IN THE HIGH COURT OF JUDICATURE AT BOMBAY
ORDINARY ORIGINAL CIVIL JURISDICTION
COMPANY SUMMONS FOR DIRECTION NO. 256 OF 2014
In the matter of the Companies Act, 1956
(1 of 1956);
In the matter of Sections 391 and 394 read
of the Companies Act, 1956;
In the matter of Scheme of Amalgamation
Wadala Commodities Limited (“WCL” or“Transferor Company”)
Godrej Industries Limited (“GIL” or “Transferee Company”)

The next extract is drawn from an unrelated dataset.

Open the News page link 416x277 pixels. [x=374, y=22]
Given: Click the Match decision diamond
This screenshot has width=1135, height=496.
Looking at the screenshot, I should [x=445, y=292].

Their respective shareholders
Godrej Industries Limited, a Company incorporated under the provisions of the Companies Act, 1956 and having its registered Office at Pirojshnagar, Eastern Express Highway, Vikhroli, Mumbai – 400 079, Maharashtra ...Applicant Company
FOR THE APPLICANT Mr. Shyam Mehta, Senior Counsel, i/b M/s. Rajesh Shah & Co.,
FOR THE REGIONAL DIRECTOR Mr. C.J. Joy
AMICUS CURIAE Mr. Gaurav Joshi, Senior Advocate
CORAM: G.S. Patel, J.
DATED: 8th May 2014
JUDGMENT: (Per G.S. Patel, J.)
1. Following the recent extensive amendments to the Companies Act, 1956 and bringing into force of various sections of the Companies Act, 2013, a question has been raised in this Company Summons for Direction, viz., whether in view of the provisions of Section 110 of the Companies Act, 2013 (“the 2013 Act”) and SEBI Circular dated 21st May 2013, a resolution for approval of a Scheme of Amalgamation can be passed by a majority of the equity shareholders casting their votes by postal ballot, which includes voting by electronic means, in complete substitution of an actual meeting. In other words, whether the 2013 Act, read with various circulars and notifications, has the effect of altogether eliminating the need for an actual meeting being convened.
2. In the facts peculiar to the present case, an actual meeting may not be necessary. Yet, this order is necessitated because the application as original made in this Company Scheme for Directions sought precisely such a dispensation. This is an issue that is likely to recur in several matters; hence this order.